Just 11 ounces of wizardry fill a Columbia firm with hope Meridian Medical offers high-tech help for home health care

April 20, 1997|By Mark Guidera | Mark Guidera,SUN STAFF

James H. Miller, the chief executive officer of Meridian Medical Technologies Inc., gets a kick out of strapping on a hand-sized gadget that seems straight out of "Star Trek."

Called the CardioBeeper, the 11-ounce device looks a bit like a Walkman with a tail or strap.

The strap contains electrodes that can read vital heart signs and transmit them by phone to a doctor's office or hospital.

"This is where medicine is headed," says the affable executive.

Perhaps. But one thing is certain: It is high-tech, portable wizardry like the CardioBeeper that Miller is banking on to transform the Columbia-based company from a little-known military contractor into a diversified medical company.

"Essentially, we are trying to form a new company," says Miller.

The risks of pushing beyond its 30-year-old reliance on the U.S. military market might seem big for Meridian, which as Survival Technologies Inc. supplied self-injection devices loaded with chemical warfare antidotes to U.S. troops during the Gulf War.

For one, the company faces competition from heavy hitters such Johnson & Johnson, Abbott Laboratories and Boston Scientific Corp., which already have large market shares.

But the potential rewards are significant.

Namely, the company -- which changed its name and moved from Rockville late last year -- hopes to gain a foothold in a niche of the $93 billion world market for medical devices that is rapidly growing -- home health care.

"This is a market where early intervention can save lives and health care costs," says Miller.

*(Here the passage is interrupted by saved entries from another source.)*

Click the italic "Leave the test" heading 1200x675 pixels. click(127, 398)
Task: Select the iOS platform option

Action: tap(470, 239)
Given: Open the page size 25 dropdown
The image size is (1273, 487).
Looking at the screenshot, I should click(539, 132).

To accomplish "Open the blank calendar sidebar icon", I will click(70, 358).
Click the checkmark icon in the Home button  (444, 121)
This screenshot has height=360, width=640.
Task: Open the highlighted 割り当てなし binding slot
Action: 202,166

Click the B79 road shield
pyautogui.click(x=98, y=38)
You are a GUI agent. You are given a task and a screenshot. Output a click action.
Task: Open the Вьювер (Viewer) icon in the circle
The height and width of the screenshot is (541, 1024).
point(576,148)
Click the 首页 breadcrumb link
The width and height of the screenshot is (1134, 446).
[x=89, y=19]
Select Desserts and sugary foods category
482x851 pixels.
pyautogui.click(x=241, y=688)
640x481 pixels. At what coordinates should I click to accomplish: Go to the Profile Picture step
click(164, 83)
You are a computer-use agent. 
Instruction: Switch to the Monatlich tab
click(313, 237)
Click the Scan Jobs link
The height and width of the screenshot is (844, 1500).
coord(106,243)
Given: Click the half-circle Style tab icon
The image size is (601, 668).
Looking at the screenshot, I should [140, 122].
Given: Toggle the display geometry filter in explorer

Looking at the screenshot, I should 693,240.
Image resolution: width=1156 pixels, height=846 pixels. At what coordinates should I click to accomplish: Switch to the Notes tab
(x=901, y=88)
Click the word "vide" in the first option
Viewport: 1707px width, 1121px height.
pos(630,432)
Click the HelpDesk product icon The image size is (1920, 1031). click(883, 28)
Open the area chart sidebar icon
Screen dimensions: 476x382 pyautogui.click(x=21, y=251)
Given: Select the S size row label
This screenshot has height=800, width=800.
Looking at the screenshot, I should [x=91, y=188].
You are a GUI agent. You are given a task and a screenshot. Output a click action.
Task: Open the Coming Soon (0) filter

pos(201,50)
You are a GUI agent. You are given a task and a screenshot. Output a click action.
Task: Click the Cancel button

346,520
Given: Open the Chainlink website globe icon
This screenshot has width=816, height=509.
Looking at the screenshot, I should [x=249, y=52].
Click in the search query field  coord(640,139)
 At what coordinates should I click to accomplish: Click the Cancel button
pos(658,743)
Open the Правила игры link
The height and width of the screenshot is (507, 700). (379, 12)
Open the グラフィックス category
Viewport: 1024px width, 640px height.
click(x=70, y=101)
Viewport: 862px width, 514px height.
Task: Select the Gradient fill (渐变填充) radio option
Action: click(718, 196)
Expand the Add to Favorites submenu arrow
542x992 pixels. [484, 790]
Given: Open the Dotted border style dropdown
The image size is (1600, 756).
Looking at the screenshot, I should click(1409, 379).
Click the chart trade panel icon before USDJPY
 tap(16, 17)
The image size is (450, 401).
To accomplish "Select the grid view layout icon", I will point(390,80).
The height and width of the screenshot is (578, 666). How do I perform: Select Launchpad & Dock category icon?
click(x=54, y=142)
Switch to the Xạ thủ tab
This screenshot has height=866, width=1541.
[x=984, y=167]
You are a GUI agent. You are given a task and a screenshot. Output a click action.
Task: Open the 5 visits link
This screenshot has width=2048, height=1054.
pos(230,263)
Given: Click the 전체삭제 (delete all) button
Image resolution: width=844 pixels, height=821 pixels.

While Wall Street does not follow Meridian -- its stock historically has been closely held by the late founder and his estate -- industry analysts say that in general companies offering reasonably priced new technology are experiencing sales growth. The key: The technology should offer cost benefits to health care providers and insurers.

Miller says Meridian's engineers are heavily focused on designing new technology with product cost in mind.

"We have to keep prices down to compete," he says.

The CardioBeeper is an example of that strategy. At a cost of about $300, it allows heart patients to be monitored at home, thus avoiding expensive hospital stays or doctor visits.

Meridian also hopes that sales to emerging countries, particularly in Asia, will fuel growth. In particular, Miller sees strong opportunities in the Philippines, Taiwan and China, where medical care is a high priority and where U.S. export channels are developed.

The company, which employs about 100 people in the United States, Ireland and England, has seen international sales grow to one-third of its total volume since 1992, when they represented just 5 percent of sales.

The Health Industry Manufacturers Association, a Washington trade group, projects that sales of medical devices will grow three to four times faster in Asia than in the United States and Europe over the next several years.

In fact, the most recent data available show that between 1994 and 1995, medical device sales grew 22 percent in Asia, compared with 7 percent in the United States, HIMA says.

Meridian and other U.S. companies, however, face tough competition in the Asian markets, HIMA warns, from Japanese ** companies.

Miller says Meridian's strategy is to dominate selected parts of the market.

"We are looking for niches we can get into and control," says the former pharmaceutical executive at Abbott Laboratories.

Meridian wants to leverage its considerable expertise in developing injection devices so that drugs can be easily and safely self-administered.

Meridian now markets a line of injection pens for the civilian market that are loaded with epinephrine to treat anaphylactic shock from allergic reactions caused by bee stings, food and other allergens.

A new model, which has a child protective cap and conceals the needle from the skittish, is expected to hit the market soon.

Earlier this month, Meridian struck a product development and marketing alliance with Mylan Laboratories.

The Pittsburgh-based company is considered by industry analysts to be one of the leading -manufacturers of generic pharmaceuticals in the United States.

Under the partnership, Meridian will license, develop and produce a line of injectable generic drugs.

Mylan, in turn, will market them to physicians, nursing homes and other health care providers. Currently, Mylan doesn't carry any injectable generic drug products in its portfolio.

The companies are silent on what the first line of products will be. But Miller says they should fit into the home health care market strategy.

Ian Sanderson, a health care analyst with Cowen & Co. in Boston, says the alliance provides Meridian with a partner that has a well-entrenched sales division that should be able to quickly build sales for self-injection products.

Mylan, meanwhile, gains access to advanced injection technology so it can broaden its product line, Sanderson notes.

"Meridian brings to Mylan a low-cost, low-risk product-development engine," says the analyst.